Supplied data:
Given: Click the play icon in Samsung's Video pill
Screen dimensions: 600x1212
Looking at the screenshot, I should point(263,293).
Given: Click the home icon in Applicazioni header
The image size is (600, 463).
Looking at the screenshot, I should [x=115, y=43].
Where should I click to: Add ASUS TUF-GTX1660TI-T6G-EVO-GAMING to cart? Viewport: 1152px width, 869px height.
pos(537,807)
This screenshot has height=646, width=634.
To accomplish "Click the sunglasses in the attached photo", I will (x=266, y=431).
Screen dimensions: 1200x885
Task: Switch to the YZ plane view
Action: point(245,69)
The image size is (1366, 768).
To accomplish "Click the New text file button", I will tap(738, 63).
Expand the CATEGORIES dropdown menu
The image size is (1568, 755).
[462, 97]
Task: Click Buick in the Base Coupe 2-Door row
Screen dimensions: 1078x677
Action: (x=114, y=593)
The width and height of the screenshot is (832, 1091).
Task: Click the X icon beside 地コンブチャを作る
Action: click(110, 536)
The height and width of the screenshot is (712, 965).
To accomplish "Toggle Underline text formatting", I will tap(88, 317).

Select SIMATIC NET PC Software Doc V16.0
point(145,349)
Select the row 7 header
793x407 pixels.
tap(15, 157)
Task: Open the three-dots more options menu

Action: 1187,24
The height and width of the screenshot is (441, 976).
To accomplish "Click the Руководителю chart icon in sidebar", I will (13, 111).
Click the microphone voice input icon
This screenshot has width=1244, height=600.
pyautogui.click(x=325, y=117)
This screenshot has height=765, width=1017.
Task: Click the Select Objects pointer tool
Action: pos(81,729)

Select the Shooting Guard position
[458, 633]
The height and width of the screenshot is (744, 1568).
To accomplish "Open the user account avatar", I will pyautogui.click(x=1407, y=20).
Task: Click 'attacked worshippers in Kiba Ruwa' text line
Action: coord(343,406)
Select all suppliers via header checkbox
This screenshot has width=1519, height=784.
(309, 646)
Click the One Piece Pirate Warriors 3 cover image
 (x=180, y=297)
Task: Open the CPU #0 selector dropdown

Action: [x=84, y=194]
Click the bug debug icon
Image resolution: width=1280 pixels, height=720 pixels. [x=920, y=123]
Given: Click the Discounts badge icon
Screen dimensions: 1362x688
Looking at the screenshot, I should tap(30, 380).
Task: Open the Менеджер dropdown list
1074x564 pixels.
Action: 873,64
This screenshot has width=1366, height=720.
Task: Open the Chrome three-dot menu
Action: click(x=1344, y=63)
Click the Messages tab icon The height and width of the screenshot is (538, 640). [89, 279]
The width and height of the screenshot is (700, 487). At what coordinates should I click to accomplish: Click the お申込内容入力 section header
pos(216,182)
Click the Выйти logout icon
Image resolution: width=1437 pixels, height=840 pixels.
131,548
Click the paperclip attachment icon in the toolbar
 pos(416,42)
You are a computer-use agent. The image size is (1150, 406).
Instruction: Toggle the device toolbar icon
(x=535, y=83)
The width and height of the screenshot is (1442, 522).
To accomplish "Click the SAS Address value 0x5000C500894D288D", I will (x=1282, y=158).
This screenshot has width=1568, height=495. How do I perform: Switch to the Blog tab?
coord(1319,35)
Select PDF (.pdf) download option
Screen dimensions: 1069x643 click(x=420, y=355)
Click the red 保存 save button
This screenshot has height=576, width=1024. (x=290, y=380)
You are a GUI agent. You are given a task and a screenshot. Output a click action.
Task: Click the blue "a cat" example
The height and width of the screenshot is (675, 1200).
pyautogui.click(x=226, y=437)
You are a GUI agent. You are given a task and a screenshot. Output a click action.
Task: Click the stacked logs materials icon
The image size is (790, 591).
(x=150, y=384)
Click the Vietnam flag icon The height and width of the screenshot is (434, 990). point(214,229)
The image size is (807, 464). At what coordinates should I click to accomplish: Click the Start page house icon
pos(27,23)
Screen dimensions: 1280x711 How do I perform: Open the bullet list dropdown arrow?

Work required: From the material above, set down exactly the lines starting at the one with "This screenshot has height=646, width=634." and ending at the one with "The height and width of the screenshot is (744, 1568).", end lines included.

Solution to this task:
This screenshot has height=646, width=634.
To accomplish "Click the sunglasses in the attached photo", I will (x=266, y=431).
Screen dimensions: 1200x885
Task: Switch to the YZ plane view
Action: point(245,69)
The image size is (1366, 768).
To accomplish "Click the New text file button", I will tap(738, 63).
Expand the CATEGORIES dropdown menu
The image size is (1568, 755).
[462, 97]
Task: Click Buick in the Base Coupe 2-Door row
Screen dimensions: 1078x677
Action: (x=114, y=593)
The width and height of the screenshot is (832, 1091).
Task: Click the X icon beside 地コンブチャを作る
Action: click(110, 536)
The height and width of the screenshot is (712, 965).
To accomplish "Toggle Underline text formatting", I will tap(88, 317).

Select SIMATIC NET PC Software Doc V16.0
point(145,349)
Select the row 7 header
793x407 pixels.
tap(15, 157)
Task: Open the three-dots more options menu

Action: 1187,24
The height and width of the screenshot is (441, 976).
To accomplish "Click the Руководителю chart icon in sidebar", I will (13, 111).
Click the microphone voice input icon
This screenshot has width=1244, height=600.
pyautogui.click(x=325, y=117)
This screenshot has height=765, width=1017.
Task: Click the Select Objects pointer tool
Action: pos(81,729)

Select the Shooting Guard position
[458, 633]
The height and width of the screenshot is (744, 1568).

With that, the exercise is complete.